A pesar de los reiterativos mensajes que reclaman el cumplimiento de las normas de autoprotección, el temor a un castigo ni a las nefastas consecuencias de un contagio actúa como motivador para controlar el comportamiento ciudadano. Es un hecho incontestable que hace meses se perdió el alcance de la disuasión o el miedo frente al coronavirus que sigue haciendo lo suyo, y confirmando de manera invariable su devastador impacto en la salud física y mental de las personas.

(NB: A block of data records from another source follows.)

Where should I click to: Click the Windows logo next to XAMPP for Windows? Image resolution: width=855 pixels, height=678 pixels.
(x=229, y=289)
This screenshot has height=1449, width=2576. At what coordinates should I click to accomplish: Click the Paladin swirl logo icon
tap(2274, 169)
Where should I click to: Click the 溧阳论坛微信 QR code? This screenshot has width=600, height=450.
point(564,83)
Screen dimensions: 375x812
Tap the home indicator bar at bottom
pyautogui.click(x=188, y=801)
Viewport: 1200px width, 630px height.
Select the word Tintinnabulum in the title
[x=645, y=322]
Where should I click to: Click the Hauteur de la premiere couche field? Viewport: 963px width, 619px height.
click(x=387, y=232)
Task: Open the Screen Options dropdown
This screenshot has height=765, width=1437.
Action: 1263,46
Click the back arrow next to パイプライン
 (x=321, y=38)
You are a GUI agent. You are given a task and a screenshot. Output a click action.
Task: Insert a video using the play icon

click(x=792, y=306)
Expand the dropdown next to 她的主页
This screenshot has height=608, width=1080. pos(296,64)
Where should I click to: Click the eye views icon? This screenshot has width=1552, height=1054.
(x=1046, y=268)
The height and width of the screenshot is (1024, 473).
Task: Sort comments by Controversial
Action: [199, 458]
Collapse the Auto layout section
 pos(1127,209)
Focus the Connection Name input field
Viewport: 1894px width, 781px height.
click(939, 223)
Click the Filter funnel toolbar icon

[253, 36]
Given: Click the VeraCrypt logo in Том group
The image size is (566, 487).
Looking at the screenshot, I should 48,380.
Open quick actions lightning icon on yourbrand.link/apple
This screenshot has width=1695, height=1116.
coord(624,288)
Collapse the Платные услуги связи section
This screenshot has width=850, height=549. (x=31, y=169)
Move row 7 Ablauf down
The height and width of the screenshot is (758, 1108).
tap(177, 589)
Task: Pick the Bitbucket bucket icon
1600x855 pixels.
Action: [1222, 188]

A esta altura de la crisis, desatender las pautas sanitarias con evidente desaprensión no solo tiene origen en la inexorable fatiga pandémica, resultado de un larguísimo año de duras restricciones, o en cuestiones éticas relacionadas con actitudes irresponsables o falta de empatía. También debe considerarse el impacto de la reactivación económica de los sectores productivos que sacaron más gente a las calles y aumentaron el riesgo de contagio, si no se guardan con absoluto rigor las recomendaciones sanitarias preventivas. Muchos estiman que la recuperación plena es normalidad plena, y no es así. La covid continúa suelta, pero nos gana el sesgo optimista al pensar que todo lo malo alrededor del virus le ocurrirá a los demás y no a nosotros mismos.

No se trata de hacer un implacable juicio de valor para señalar culpables, sino de entender que seguimos teniendo una tarea que cumplir si deseamos dejar atrás este momento. Pero, sin duda, hay que replantear la estrategia ante el hartazgo generalizado para insistir, en medio de la amenaza aún vigente, que no es deseable ni sensato ignorar o subestimar la validez de preservar las medidas. Una de esas nuevas intervenciones llega de la mano de la Fundación Santo Domingo, que dentro de su campaña “Porque quiero estar bien”, lanzada a principios de la pandemia, da un paso más para convocar a la comunidad al autocuidado explorando sus razones para hacerlo. Cada quien las tiene: personales, familiares, e incluso profesionales. Es un buen punto de partida para que acompañando a los ciudadanos en sus espacios cotidianos, la casa, el barrio o su sitio de trabajo, estos asuman sus responsabilidades empoderándose de su propio bienestar y el de su entorno más cercano, bajo tres pilares insustituibles: la vacunación, la adopción de protocolos de bioseguridad y la atención de la salud mental.

Son conductas simples y fáciles de asimilar, aunque claramente demandan determinación individual y colectiva importante, además de voluntad. Evitar la falsa percepción de que hacemos lo suficiente o que cumplimos más que el resto es fundamental para no justificar nuestras debilidades. Si todos remamos hacia el mismo lado, seremos capaces de avanzar. No relajemos el esfuerzo, y más bien fortalezcamos nuestras capacidades para ser protagonistas en este momento de la pandemia promoviendo cambios positivos, sin que otros nos digan cómo actuar.